Supplied data Block Start

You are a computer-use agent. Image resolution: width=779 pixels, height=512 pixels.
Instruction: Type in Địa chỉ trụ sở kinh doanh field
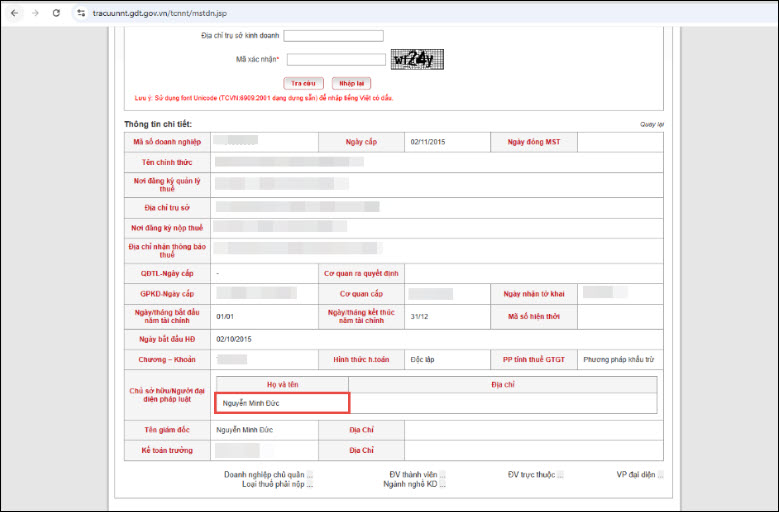click(334, 36)
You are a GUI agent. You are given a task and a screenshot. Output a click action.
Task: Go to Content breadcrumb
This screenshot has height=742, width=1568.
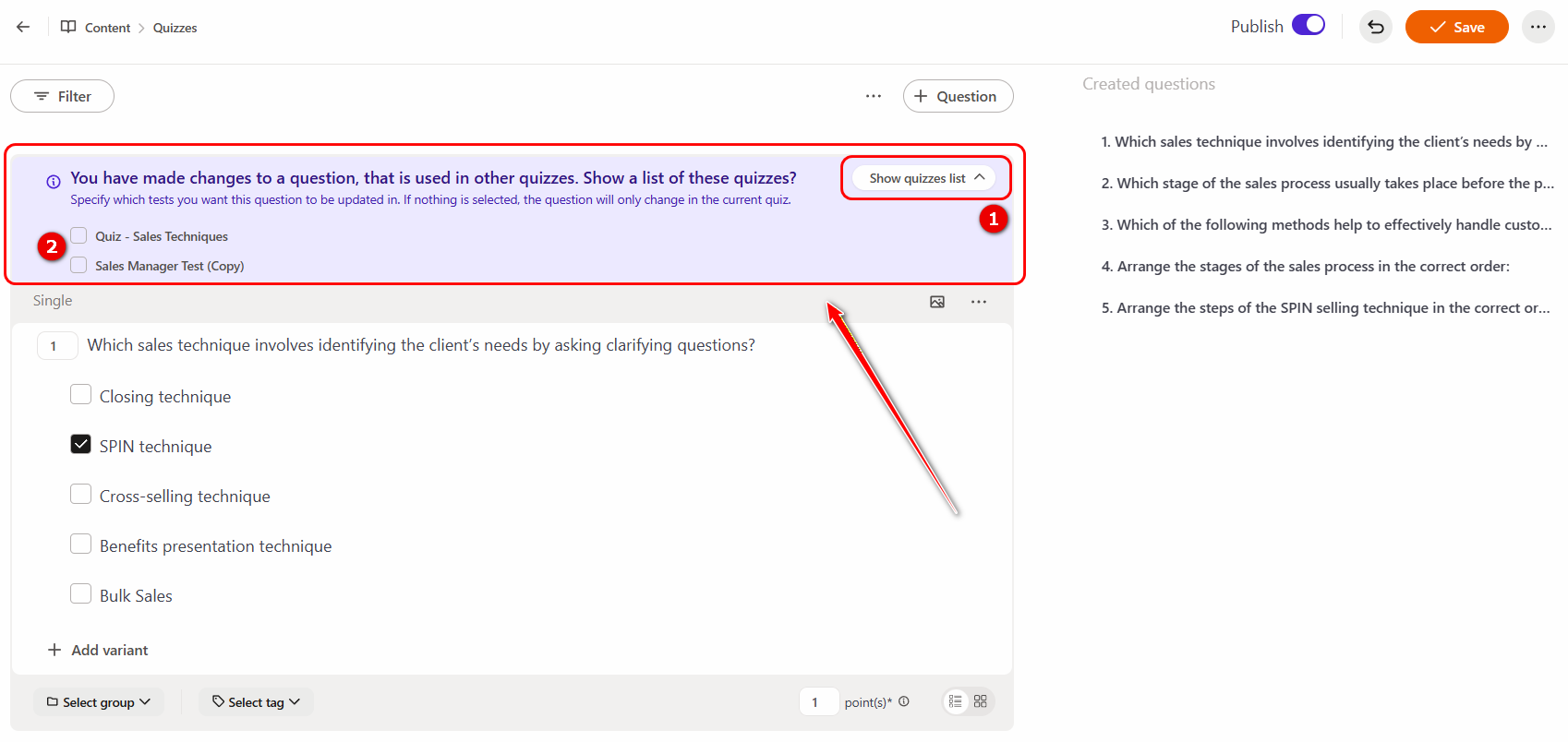coord(107,28)
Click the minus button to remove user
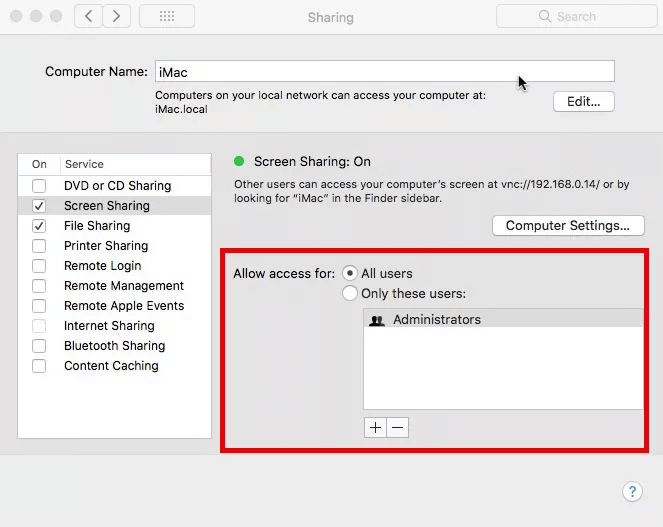This screenshot has height=527, width=663. pos(397,427)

Supplied data Block End

> **Assigned task**
When the word "agent" appears in a line of the listing, pull that line out.

> **Written response**
You are a computer-use agent. Image resolution: width=779 pixels, height=512 pixels.
You are a GUI agent. You are given a task and a screenshot. Output a click action.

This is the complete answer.